Essentially, conservation in architecture is either a statutory requirement or a personal choice to preserve a building’s style, heritage, character or materials, and seeks to protect it’s status or character by avoiding it being altered through removal, maintenance or alteration.
What it means
There are three main reasons for conservation to play a role in a building’s setting, which are by no means exhaustive:
1. Conservation can refer to an area of a locality. A conservation area is generally put in place to preserve it’s character, for instance if the street is tree lined, to preserve those trees or other architectural street scene features such as natural stone public footpaths, ornate street lamps etc. The reason for this area to be designated as a “Conservation Area” is because of it’s local historical importance.

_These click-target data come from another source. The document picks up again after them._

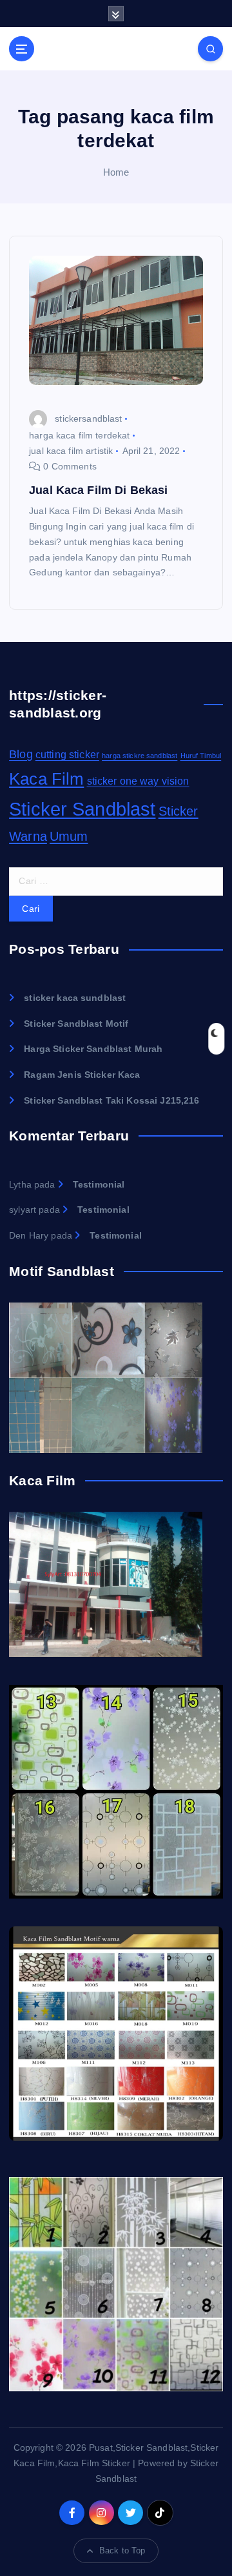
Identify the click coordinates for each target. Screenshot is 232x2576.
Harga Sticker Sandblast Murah (93, 1049)
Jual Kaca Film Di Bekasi (98, 490)
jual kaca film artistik (71, 451)
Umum (69, 836)
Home (116, 172)
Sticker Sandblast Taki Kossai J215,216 (111, 1100)
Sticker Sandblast (82, 808)
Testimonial (99, 1184)
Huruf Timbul (201, 755)
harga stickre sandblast (139, 755)
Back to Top (122, 2550)
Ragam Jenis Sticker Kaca (82, 1074)
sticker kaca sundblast (75, 998)
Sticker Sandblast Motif (76, 1023)
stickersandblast (88, 418)
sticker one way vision (138, 781)
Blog (21, 754)
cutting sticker (67, 754)
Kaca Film (46, 778)
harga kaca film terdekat (79, 435)
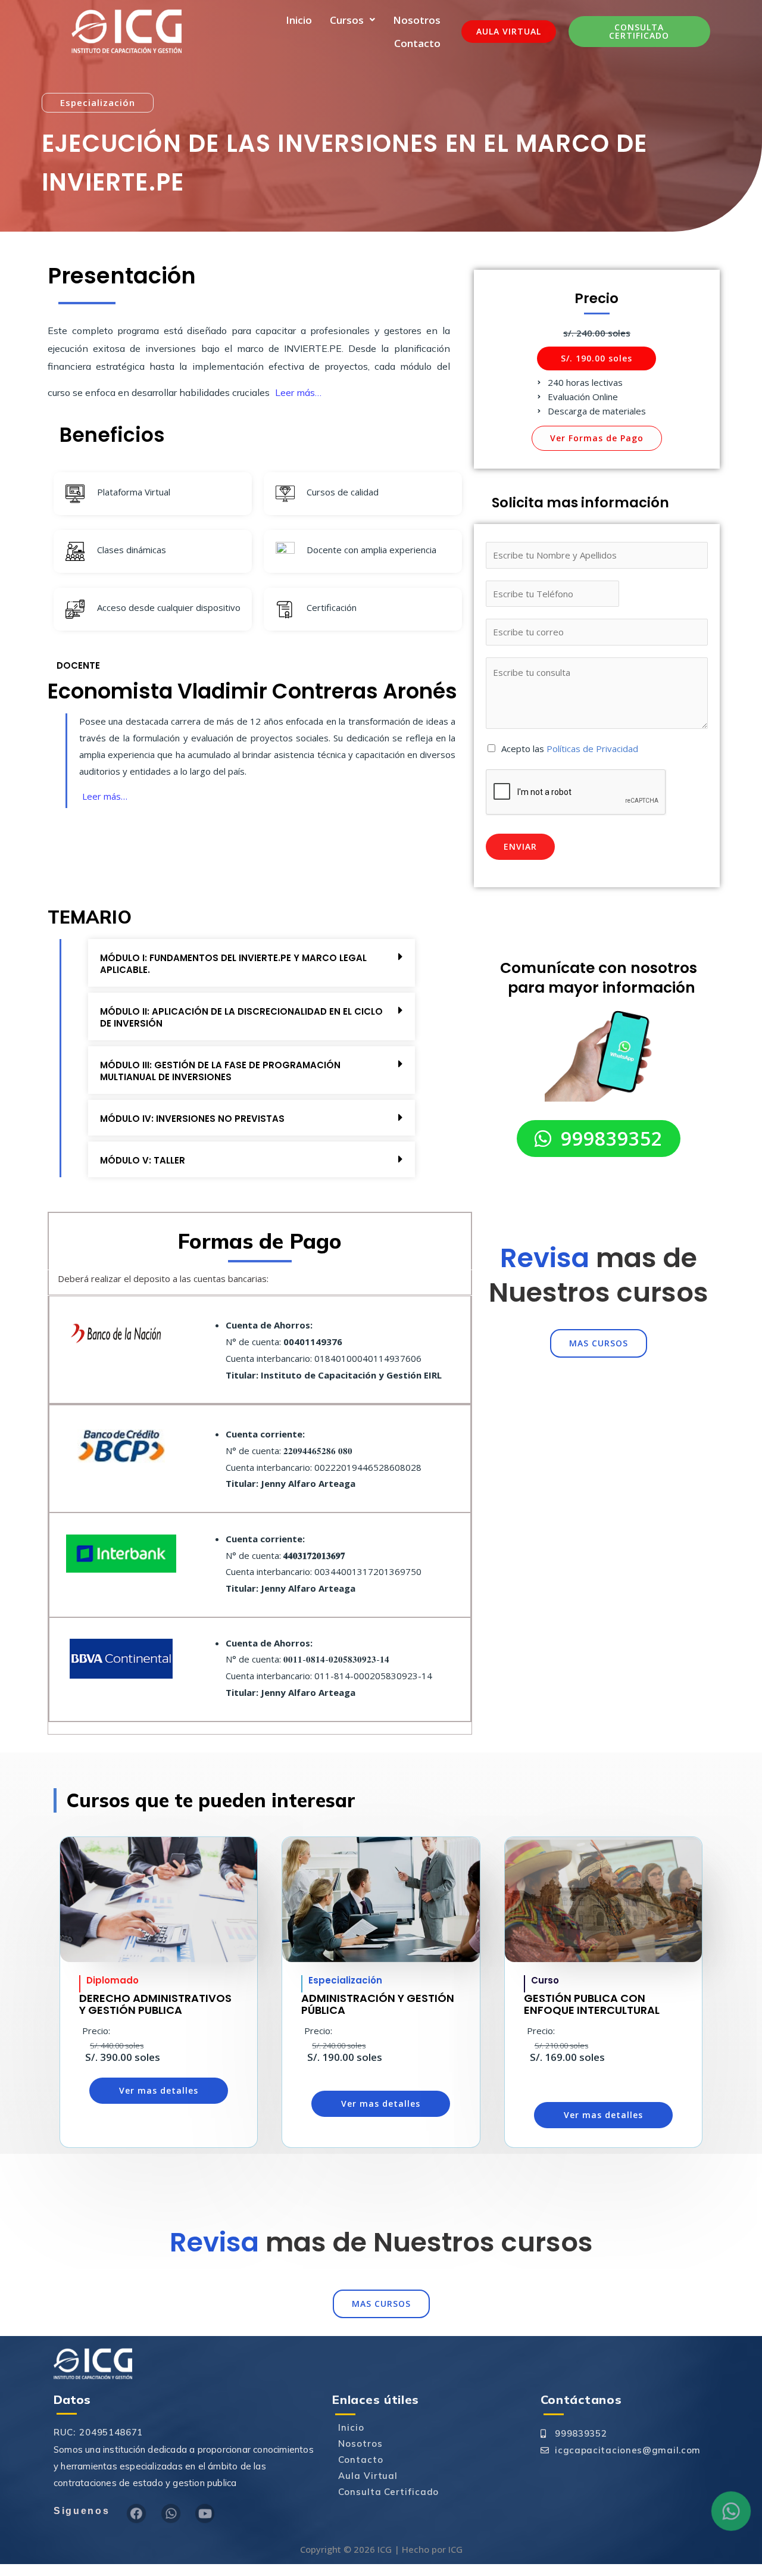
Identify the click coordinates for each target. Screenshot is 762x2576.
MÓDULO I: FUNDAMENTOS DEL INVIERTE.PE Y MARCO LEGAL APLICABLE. (233, 964)
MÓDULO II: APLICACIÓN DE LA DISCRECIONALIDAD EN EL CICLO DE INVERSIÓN (241, 1017)
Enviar (520, 846)
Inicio (299, 20)
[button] (98, 103)
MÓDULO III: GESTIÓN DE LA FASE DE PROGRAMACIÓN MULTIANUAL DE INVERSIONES (220, 1071)
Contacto (417, 43)
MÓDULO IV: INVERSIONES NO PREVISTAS (192, 1118)
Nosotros (417, 20)
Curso (545, 1980)
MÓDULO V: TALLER (142, 1160)
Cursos (347, 20)
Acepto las (569, 748)
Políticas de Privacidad (592, 748)
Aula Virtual (368, 2475)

2. If we go one step further, the conservation in a building’s setting, could refer to it being listed, which is a statutory list which seeks to protect the individual building. In such a scenario, the building is described in the listing in great detail, picking out important architectural features. In such a scenario, the building is outlined as locally and historically important.

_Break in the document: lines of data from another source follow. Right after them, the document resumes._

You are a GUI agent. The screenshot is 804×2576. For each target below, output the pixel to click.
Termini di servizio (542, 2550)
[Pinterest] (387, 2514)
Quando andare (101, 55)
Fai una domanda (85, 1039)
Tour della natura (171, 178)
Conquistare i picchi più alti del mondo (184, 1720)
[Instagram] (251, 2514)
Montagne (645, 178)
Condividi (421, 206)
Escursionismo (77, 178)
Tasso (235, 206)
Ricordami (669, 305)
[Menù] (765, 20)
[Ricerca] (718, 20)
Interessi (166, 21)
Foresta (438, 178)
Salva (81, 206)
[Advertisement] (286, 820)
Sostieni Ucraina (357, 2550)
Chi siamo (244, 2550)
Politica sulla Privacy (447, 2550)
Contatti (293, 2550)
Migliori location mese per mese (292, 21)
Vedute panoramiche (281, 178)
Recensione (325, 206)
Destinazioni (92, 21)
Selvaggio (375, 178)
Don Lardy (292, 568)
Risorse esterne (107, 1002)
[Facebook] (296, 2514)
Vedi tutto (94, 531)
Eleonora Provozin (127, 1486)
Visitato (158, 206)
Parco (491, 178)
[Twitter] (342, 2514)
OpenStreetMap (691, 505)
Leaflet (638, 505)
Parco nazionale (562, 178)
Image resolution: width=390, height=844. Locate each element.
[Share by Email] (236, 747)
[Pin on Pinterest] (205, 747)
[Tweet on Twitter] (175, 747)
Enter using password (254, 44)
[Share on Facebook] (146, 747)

3. In other cases, the term conservation in a building could also be applied to a person’s choice. For instance, peeling off “backer board” on an internal door that reveals wood paneling, or taking off the plaster on your chimney to discover an original fire place. Bringing these features back to life in your home is essentially “conservation”.
How can it affect my home?
Your home may fall in one or all three criteria noted above.
Your home maybe in a Conservation area. This means that for most things which are generally allowed in concessionary settings, such as constructing an out building, you may need planning permission to do so, so what ever changes you make are not “harmful” to the Conservation Area’s character. Trees are often protected in Conservation areas with Tree Preservation Orders, and where they are not, in most cases requires prior approval before any work can be carried out to them, i.e. “pruning” or complete removal.
For guidance on permitted changes to your home – when not in a Conservation area – see link to the Interactive House, which outlines Permitted Development Rights for a householder.
If your building is listed, you will be limited to what changes and alterations you can make to your home. Check whether or not a building is listed using the tools on the Historic England website, using an address search.
Every listing is different, and a listed building will have unique characteristics which formed the basis for its protected status.
Having a listed building does not mean you cannot extend the home, but it does mean that it may be limited to what can be done and will require specific agreements on complex matters such as the use of materials, building techniques etc.
If your home or future property doesn’t fall in to either of the above, it may be that you would like to protect or repair features of the home.
Often when homes are extended or adapted, we seek to enhance, compliment the existing structure, and that can be achieved by going “uber modern” – which emphasises the original structure – or design and build something “in keeping”, to make it appear that it was always there.
In any case, your building whether new, old, listed or in a conservation area, they all have a place in history.